The kitchen was a high room (a story and a half) skylighted to the southeast. Serena’s sandals echoed slap-slap-slap in the space. A pot of beans on a back burner emitted sporadic burps. Aromas of chili, coffee, frying tortillas, onions, and beans overrode the bottled gas smell. There was a residue of odors in the room from all the past meals that seemed to enfold every new aroma.

“The water reservoir is very low today,” said Serena. She began stirring something in a bowl. “There was another failure of the generation during the night.” (By generation she meant electrical generation, a chancy service in San Juan.) “Without the generation the pump of the water could not serve.”

Familiar aromas and the glaring, chalky feeling of the kitchen combined with Serena’s chatter to lull Mrs. Ross into a semi-trance. She rocked back and forth on her feet as she listened.

“This Señor Hoblitt,” said Serena, “María Carlotta says that sometimes he tears up a painting before it is finished.” She introduced chopped onion into a reddish-brown sauce simmering on the front of the stove, returned to the metate where she began reducing two tomatoes to pulp.

Mrs. Ross murmured automatically: “How brutal.” She stirred herself to wakefulness, wondered what would be the fate of Paulita’s portrait.

“Yes!” said Serena. “And, you know, María Carlotta saw him rip pages from a perfectly good magazine once … and burn them! And he cursed the pages while they burned!” She cast a baleful glance at Mrs. Ross. “It makes great danger to curse in front of an open fire.”

“Truly, a man of no sensitivity,” said Mrs. Ross.

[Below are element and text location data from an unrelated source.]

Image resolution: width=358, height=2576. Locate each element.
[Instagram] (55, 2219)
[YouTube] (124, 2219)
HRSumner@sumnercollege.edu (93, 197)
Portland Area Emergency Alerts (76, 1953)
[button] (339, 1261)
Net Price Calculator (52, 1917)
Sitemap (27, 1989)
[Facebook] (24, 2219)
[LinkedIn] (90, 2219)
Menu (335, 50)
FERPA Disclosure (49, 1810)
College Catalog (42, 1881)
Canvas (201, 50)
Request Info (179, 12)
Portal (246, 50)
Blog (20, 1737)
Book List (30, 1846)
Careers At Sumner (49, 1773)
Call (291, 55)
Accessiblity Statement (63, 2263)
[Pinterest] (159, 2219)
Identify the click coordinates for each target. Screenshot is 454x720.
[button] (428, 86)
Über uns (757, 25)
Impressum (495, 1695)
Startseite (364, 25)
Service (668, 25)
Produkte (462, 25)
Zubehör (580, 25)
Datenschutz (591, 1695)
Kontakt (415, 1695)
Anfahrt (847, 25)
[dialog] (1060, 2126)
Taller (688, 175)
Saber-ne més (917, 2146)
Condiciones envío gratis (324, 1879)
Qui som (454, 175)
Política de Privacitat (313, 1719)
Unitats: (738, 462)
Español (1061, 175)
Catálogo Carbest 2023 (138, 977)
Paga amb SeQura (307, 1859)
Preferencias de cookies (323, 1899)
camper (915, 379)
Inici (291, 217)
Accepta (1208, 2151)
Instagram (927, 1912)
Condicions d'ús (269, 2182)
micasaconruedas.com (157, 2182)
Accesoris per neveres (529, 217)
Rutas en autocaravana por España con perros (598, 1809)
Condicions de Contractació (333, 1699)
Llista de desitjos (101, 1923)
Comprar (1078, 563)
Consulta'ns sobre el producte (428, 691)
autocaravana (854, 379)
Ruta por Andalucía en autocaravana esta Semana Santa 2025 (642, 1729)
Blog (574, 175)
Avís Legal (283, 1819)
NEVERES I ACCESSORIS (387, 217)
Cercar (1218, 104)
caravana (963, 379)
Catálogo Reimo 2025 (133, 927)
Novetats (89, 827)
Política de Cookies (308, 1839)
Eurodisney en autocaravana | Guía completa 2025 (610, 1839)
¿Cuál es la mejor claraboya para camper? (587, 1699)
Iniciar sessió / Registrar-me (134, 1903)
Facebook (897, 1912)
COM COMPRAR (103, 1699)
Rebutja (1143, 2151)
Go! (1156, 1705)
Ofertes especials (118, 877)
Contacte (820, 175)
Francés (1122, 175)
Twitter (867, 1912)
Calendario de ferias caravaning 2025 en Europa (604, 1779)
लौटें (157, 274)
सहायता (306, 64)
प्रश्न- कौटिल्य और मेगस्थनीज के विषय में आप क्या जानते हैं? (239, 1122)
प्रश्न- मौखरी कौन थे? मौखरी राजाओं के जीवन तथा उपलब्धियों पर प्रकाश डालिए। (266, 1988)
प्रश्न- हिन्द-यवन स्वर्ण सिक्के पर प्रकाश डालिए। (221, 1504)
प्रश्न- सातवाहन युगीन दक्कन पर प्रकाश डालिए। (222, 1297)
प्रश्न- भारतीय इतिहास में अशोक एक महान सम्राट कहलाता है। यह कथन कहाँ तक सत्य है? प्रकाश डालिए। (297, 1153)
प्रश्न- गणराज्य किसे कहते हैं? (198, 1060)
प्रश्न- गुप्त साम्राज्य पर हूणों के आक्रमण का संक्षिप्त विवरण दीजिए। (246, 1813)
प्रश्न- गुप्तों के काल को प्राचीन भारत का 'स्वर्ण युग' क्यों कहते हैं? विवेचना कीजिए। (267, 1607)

“Yes! And when the flowers in his vases wilt, he rages. Such language, God preserve us.” Serena crossed herself with a hand dripping redly of tomato. “And then he must have fresh flowers in his room or the walls tremble from his roaring.” She shook her head, braids swinging. “A real artist, that one.”

Mrs. Ross nodded. Her mind had veered off to the other artist, the one who had killed Gertie. A fearful association began to form in her mind: This Hoblitt is probably just as empty-headed crazy as the other one. What happens when he discovers that Paulita is … deformed … that her beauty doesn’t extend beneath the windowsill?

She shook her head to clear it. These were insane thoughts. But she wondered then if it might not be best to visit Don Jaime, have the source of the irritation removed—perhaps deported.

Serena began loading a tray with food, said: “Someone should warn that man: it makes the most terrible danger to remove dead flowers from a house except after dark.” She lifted the tray. “Comida!”

Mrs. Ross stepped aside for Serena to pass. I’ll visit Paulita this afternoon, she thought. Perhaps she could complain to Don Jaime.